▶ Exercise brief
Give again, exactly, every line of the entries below from the one that has "Image resolution: width=1026" to the last.

▶ Provided material
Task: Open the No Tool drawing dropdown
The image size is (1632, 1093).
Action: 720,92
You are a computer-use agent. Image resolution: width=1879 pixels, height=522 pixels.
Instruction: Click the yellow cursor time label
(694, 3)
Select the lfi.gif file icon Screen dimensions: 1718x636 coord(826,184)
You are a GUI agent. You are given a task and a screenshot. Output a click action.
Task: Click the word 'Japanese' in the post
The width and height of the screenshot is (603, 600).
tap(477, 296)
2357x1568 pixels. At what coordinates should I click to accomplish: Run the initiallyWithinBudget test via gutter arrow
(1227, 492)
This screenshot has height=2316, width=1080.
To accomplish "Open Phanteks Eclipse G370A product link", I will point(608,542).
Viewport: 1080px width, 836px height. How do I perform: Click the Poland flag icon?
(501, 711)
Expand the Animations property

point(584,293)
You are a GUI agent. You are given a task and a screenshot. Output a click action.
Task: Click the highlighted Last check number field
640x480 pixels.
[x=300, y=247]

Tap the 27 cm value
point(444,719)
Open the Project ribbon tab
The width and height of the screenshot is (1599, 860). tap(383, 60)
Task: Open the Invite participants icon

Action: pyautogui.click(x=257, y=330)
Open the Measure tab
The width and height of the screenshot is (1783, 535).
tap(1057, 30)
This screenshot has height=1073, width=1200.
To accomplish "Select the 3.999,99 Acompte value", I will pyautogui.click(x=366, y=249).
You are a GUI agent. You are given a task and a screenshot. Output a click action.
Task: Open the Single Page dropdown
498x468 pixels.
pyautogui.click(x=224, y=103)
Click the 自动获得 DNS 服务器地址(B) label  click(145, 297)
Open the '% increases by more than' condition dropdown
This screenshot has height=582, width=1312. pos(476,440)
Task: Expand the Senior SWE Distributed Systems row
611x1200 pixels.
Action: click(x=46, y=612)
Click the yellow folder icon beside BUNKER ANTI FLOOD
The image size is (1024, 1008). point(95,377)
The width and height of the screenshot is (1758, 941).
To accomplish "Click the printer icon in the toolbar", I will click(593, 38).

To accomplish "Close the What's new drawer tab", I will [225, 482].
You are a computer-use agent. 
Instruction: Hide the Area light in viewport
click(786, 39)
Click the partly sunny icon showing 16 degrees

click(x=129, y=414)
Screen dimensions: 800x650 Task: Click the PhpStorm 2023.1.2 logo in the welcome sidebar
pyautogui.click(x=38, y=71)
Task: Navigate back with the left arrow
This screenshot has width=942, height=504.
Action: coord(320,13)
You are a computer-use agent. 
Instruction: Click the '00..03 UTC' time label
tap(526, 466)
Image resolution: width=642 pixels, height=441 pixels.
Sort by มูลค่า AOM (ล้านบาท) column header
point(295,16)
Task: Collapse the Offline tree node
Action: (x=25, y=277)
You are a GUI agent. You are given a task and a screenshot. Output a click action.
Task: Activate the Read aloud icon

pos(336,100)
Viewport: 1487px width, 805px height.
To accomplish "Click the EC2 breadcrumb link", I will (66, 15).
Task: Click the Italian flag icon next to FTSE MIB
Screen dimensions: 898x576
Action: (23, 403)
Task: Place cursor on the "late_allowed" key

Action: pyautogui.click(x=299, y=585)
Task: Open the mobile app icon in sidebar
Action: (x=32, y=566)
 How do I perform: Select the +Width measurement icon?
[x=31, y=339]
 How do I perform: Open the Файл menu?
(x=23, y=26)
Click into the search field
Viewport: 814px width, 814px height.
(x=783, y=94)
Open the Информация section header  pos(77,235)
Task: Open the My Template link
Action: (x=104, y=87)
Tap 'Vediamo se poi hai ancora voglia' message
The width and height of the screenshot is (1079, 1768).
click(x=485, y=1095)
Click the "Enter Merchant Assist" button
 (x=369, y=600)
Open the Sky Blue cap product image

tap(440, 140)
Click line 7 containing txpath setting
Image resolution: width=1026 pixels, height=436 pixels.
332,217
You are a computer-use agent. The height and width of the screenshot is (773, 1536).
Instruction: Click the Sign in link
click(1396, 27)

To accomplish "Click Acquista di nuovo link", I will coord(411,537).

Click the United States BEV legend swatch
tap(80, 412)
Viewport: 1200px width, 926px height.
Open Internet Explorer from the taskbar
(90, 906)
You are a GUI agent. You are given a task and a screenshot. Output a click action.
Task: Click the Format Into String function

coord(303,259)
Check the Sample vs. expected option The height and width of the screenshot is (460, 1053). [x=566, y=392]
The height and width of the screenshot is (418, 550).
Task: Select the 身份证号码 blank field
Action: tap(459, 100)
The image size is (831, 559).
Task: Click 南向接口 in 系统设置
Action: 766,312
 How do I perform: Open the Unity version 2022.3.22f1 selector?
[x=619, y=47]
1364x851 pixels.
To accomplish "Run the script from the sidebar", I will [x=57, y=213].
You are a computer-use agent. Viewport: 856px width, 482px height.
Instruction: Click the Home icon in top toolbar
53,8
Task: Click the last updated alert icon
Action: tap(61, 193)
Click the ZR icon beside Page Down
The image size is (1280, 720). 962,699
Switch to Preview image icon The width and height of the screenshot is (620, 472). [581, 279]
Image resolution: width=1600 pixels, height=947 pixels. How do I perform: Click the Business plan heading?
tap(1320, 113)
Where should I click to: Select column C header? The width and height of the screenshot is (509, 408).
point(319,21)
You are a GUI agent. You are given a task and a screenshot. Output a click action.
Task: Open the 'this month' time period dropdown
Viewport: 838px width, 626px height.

▶ Response to the exercise
Image resolution: width=1026 pixels, height=436 pixels.
332,217
You are a computer-use agent. The height and width of the screenshot is (773, 1536).
Instruction: Click the Sign in link
click(1396, 27)

To accomplish "Click Acquista di nuovo link", I will coord(411,537).

Click the United States BEV legend swatch
tap(80, 412)
Viewport: 1200px width, 926px height.
Open Internet Explorer from the taskbar
(90, 906)
You are a GUI agent. You are given a task and a screenshot. Output a click action.
Task: Click the Format Into String function

coord(303,259)
Check the Sample vs. expected option The height and width of the screenshot is (460, 1053). [x=566, y=392]
The height and width of the screenshot is (418, 550).
Task: Select the 身份证号码 blank field
Action: tap(459, 100)
The image size is (831, 559).
Task: Click 南向接口 in 系统设置
Action: 766,312
 How do I perform: Open the Unity version 2022.3.22f1 selector?
[x=619, y=47]
1364x851 pixels.
To accomplish "Run the script from the sidebar", I will [x=57, y=213].
You are a computer-use agent. Viewport: 856px width, 482px height.
Instruction: Click the Home icon in top toolbar
53,8
Task: Click the last updated alert icon
Action: tap(61, 193)
Click the ZR icon beside Page Down
The image size is (1280, 720). 962,699
Switch to Preview image icon The width and height of the screenshot is (620, 472). [581, 279]
Image resolution: width=1600 pixels, height=947 pixels. How do I perform: Click the Business plan heading?
tap(1320, 113)
Where should I click to: Select column C header? The width and height of the screenshot is (509, 408).
point(319,21)
You are a GUI agent. You are given a task and a screenshot. Output a click action.
Task: Open the 'this month' time period dropdown
Viewport: 838px width, 626px height.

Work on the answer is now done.